Papa a Napoli. Shem Djebbi: fratellanza, un percorso lento ma possibile

Il dialogo con l'Islam dopo il Documento sulla fratellanza di Abu Dhabi: questo l'argomento al centro di due relazioni di questa mattina al Convegno di Napoli alla presenza di Francesco. Intervista con Sihem Djebbi, di origine tunisina, docente a Parigi di Scienze politiche e Relazioni internazionali, autrice di uno degli interventi sul tema

Gabriella Ceraso - Napoli

E' uno dei fili conduttori del Convegno cui questa mattina partecipa Papa Francesco a Napoli: il per la Pace mondiale e la convivenza comune, firmato ad Abu Dhabi, il 4 febbraio scorso, da Papa Francesco e dal Grande Imam di al- Azhar Ahmad Al-Tayyib

Nel contesto di ricerca di vie di dialogo possibili per cambiare il volto del Mediterraneo, che il Convegno persegue, quell'evento ha segnato una tappa fondamentale, "nato  - ha detto il Papa - dalla fede in Dio che è Padre di tutti e Padre della pace" e "condanna di ogni distruzione, ogni terrorismo, dal primo terrorismo della storia che è quello di Caino". A distanza di quasi cinque mesi a Pope parla la relatrice del Convegno di Napoli sul tema del dialogo interreligioso, Sihem Djebbi, docente di Scienze politiche e Relazioni internazionali a Parigi, che parte proprio da una valutazione dello stato attuale del dialogo tra islam e cattolicesimo:  

Ascolta l'intervista alla prof.ssa Sihem Djebbi

R. – E’ difficile rispondere a tale domanda, perché non c’è proprio una via lineare e centralizzata, perché le autorità dell’islam, dei modi islamici, sono multiple. Ci sono diverse iniziative che sono state prese nel senso del dialogo interreligioso, sia a livello internazionale sia a livello della società civile. Quindi abbiamo diverse iniziative che non sono sempre connesse e quindi non si può rispondere in modo semplice. Però, quello che possiamo dire è che l’iniziativa attuale con il Documento sulla fratellanza umana firmata a febbraio dal Papa e dal Grande Imam di al Azhar, è una dinamica molto importante perché concentra sia il livello istituzionale statale sia quello della società civile, visto che ci sono diversi ulema riconosciuti nel mondo islamico che hanno contribuito a questo approccio che è stato molto mediatizzato: possiamo pensare che dietro ci saranno diverse risorse, energie che saranno dedicate e che potranno creare quella che io chiamo una comunità epistemica di dialogo interreligioso.

 

Se possiamo fare un bilancio, qual è stato finora l’impatto nel mondo islamico della firma di questo Documento di Abu Dhabi? E quindi che interpretazione ne hanno dato? Ci sono resistenze?

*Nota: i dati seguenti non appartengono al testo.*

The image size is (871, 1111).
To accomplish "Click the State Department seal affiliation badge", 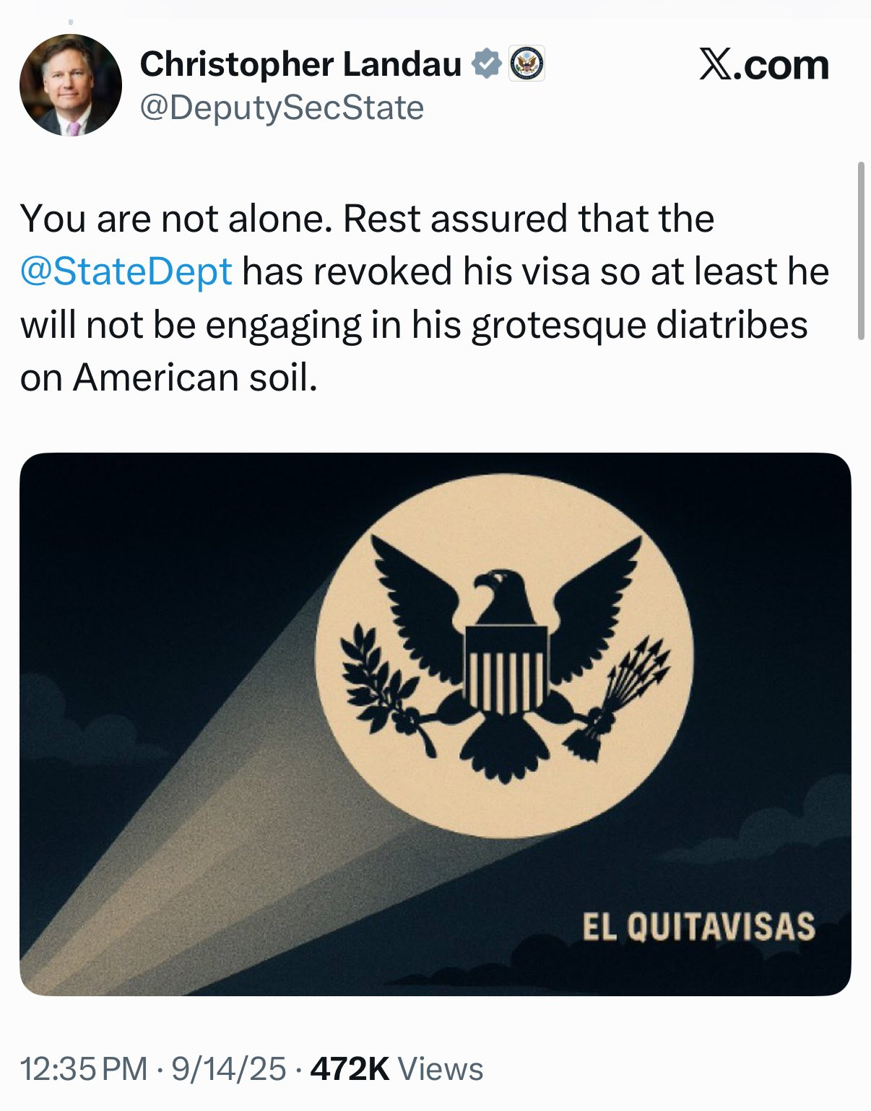I will click(527, 64).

R. – Direi intanto che ci sono resistenze come ce ne sono anche nel mondo cattolico, sulla firma di quel Documento. Ci sono resistenze per motivi politici, perché dietro a questo Documento e a questa firma ci sono anche degli approcci politici, delle strategie politiche, in parte implementati dagli Emirati Arabi Uniti, per emarginare un po’ il movimento dei Fratelli musulmani. Quindi, la critica proviene in parte dai Fratelli musulmani, la critica e la resistenza a questo Documento che comprende anche il senso e i principi. Però, c’è anche un’eco molto positiva nella società: è stato molto mediatizzato, tutti i giornali di tutti i Paesi hanno trattato in modo positivo questa firma perché c’è anche un’attesa delle società. E come ho detto all’inizio, ci sono diverse iniziative anche all’interno delle società e delle società civili, nel senso del dialogo. Quindi è stato ricevuto positivamente. Però, penso che potremo misurare l’effetto reale solo su un tempo un po’ più lungo.

 Lei ha parlato di qualcosa che c’è alle spalle di questa firma del Documento di Abu Dhabi: parla di una “diplomazia del dialogo”. Cosa significa?

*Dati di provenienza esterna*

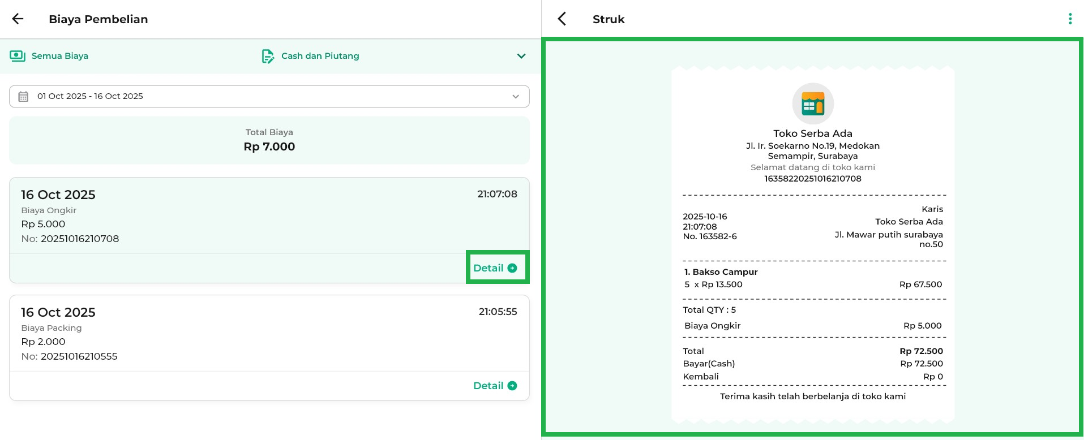
Task: Switch to Semua Biaya filter
Action: coord(60,56)
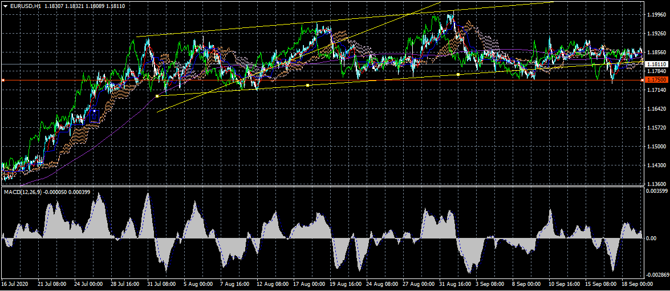Viewport: 670px width, 291px height.
Task: Select the white trendline anchor near 12 Aug
Action: 307,85
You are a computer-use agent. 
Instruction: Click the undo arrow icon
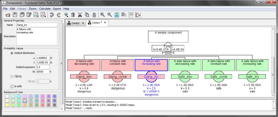[x=52, y=15]

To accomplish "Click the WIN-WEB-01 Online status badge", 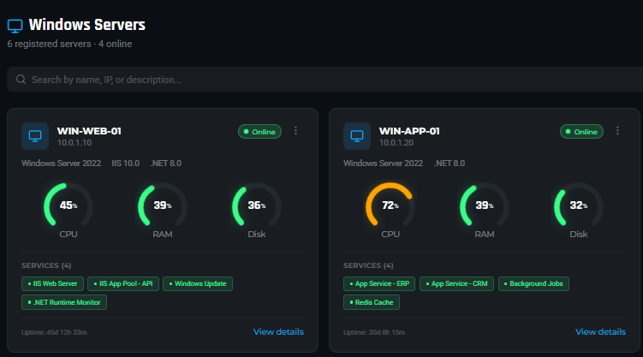I will [259, 132].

R. – E’ un approccio politico e diplomatico che serve a diverse autorità e a diversi Stati ma anche al Azhar, come istituzione, per avere una visibilità internazionale e per migliorare un’immagine che spesso può essere negativa, per diversi motivi. Ad esempio, non possiamo dimenticare che oggi gli Emirati sono anche coinvolti in una guerra all’interno di una coalizione contro lo Yemen, che causa molte vittime civili. Però, comunque, sono iscritti anche in una diplomazia di apertura e di tolleranza, soprattutto a livello culturale e religioso che però non ha un contrappeso nel mondo politico, perché rimane un’autocrazia. Le cose possono comunque evolvere e lo vediamo con il miglioramento delle condizioni della libertà religiosa nel Paese. Quindi, è una diplomazia di “public diplomacy”, di “soft power” politico-religioso, ma non vuol dire che non ci possano essere anche degli effetti positivi. E questo non vuol dire neanche che non possiamo considerare positivamente i valori all’interno del Documento.

Quindi non toglie speranza a un progresso nel cammino, nonostante ci sia una politica, una diplomazia alle spalle?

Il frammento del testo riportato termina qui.